**Brief**. From the material below, return every line that includes "Image".

**Provided data**.
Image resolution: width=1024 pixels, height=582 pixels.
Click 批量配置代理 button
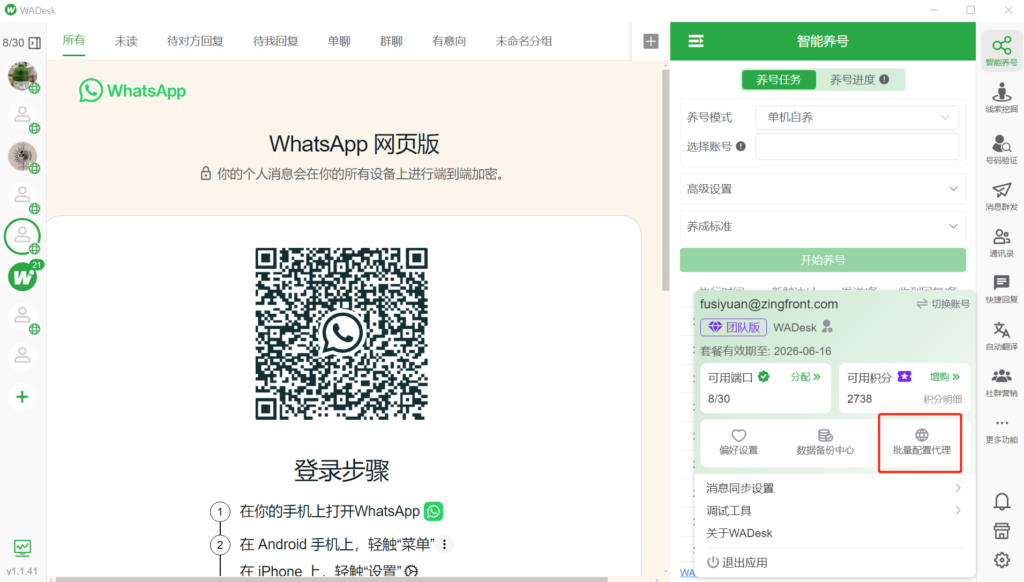(921, 441)
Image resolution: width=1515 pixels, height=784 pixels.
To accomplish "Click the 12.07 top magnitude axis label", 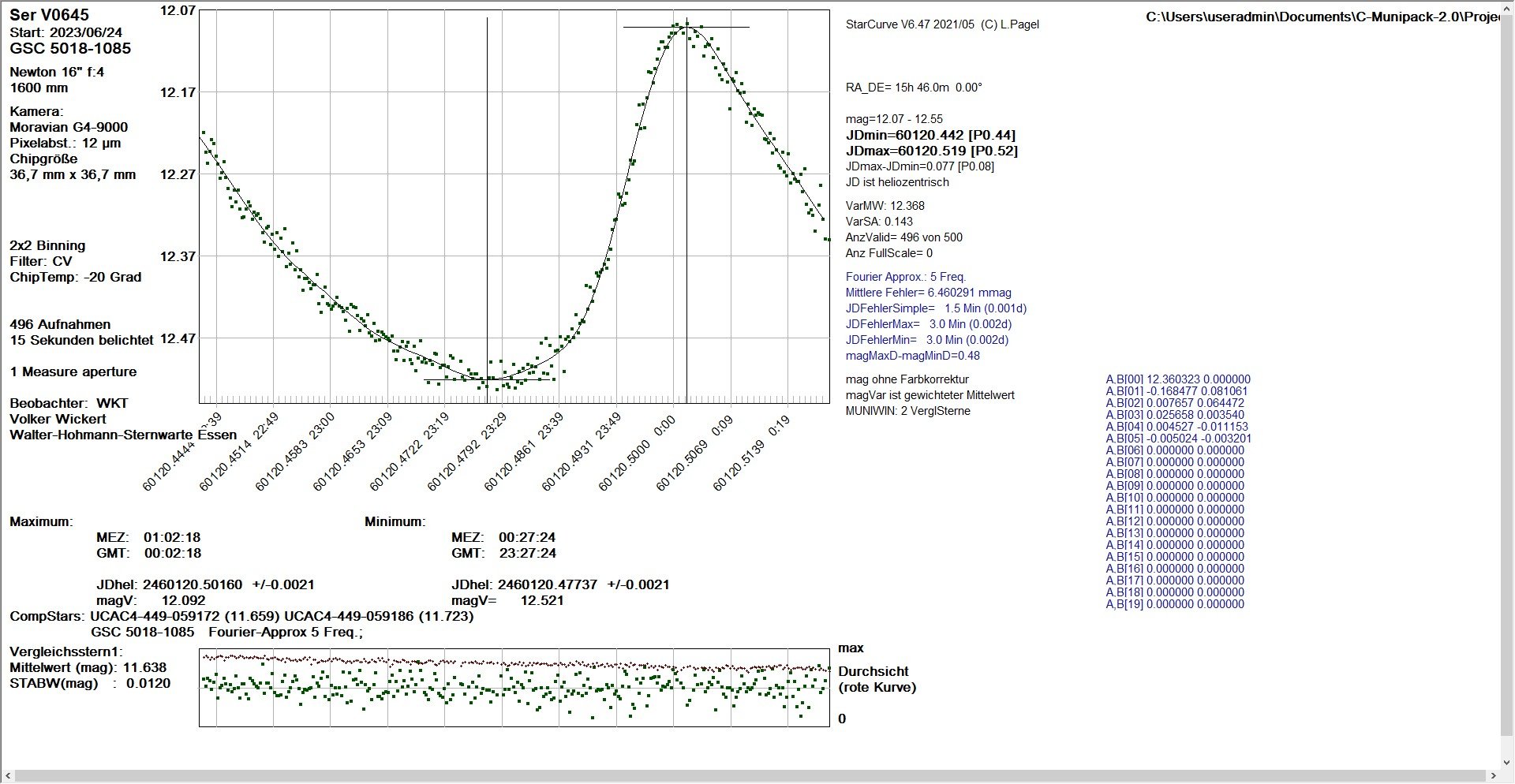I will click(x=178, y=10).
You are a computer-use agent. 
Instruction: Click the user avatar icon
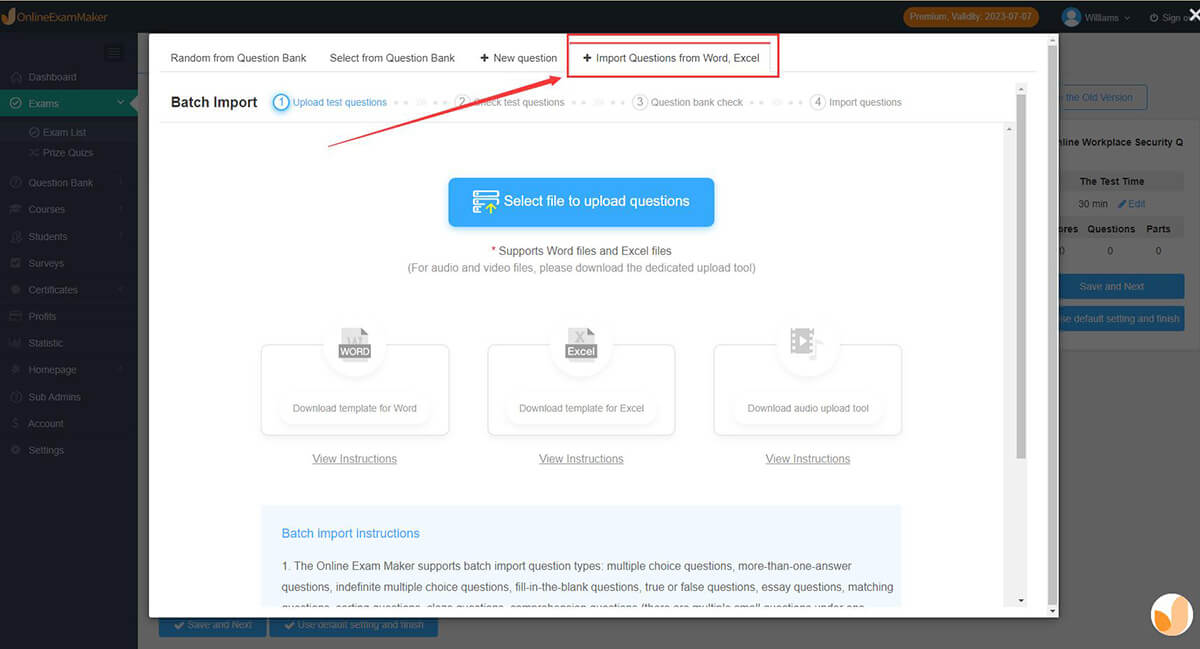click(x=1072, y=17)
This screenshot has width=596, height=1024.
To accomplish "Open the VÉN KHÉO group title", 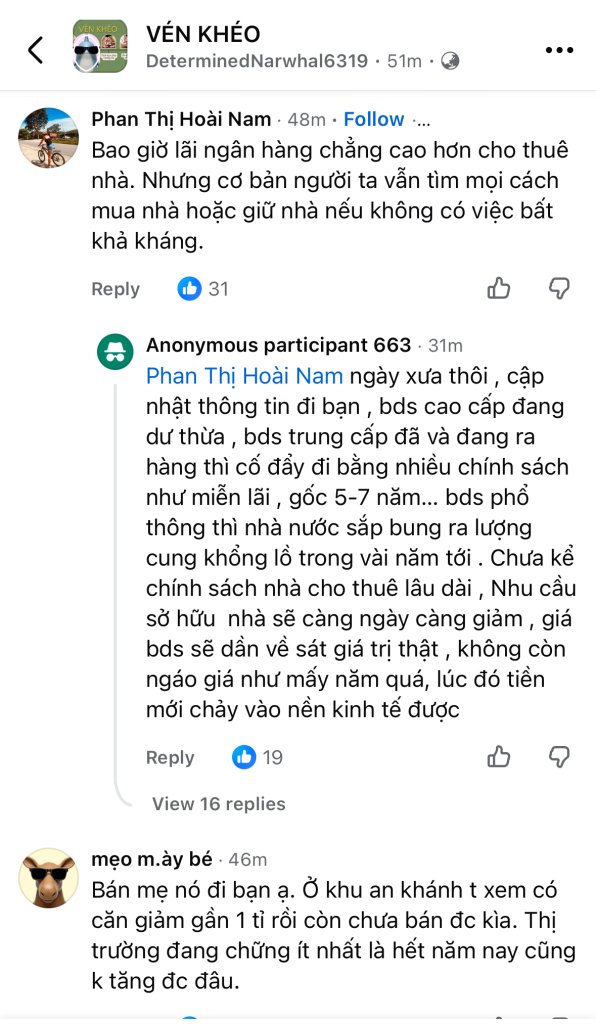I will pyautogui.click(x=203, y=34).
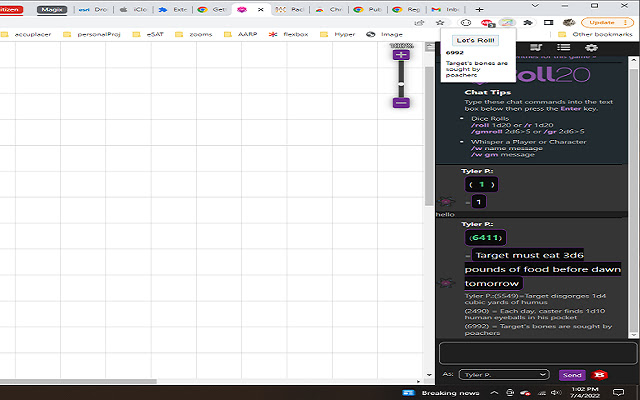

**Written solution**.
Image resolution: width=1024 pixels, height=582 pixels.
Image resolution: width=1515 pixels, height=784 pixels.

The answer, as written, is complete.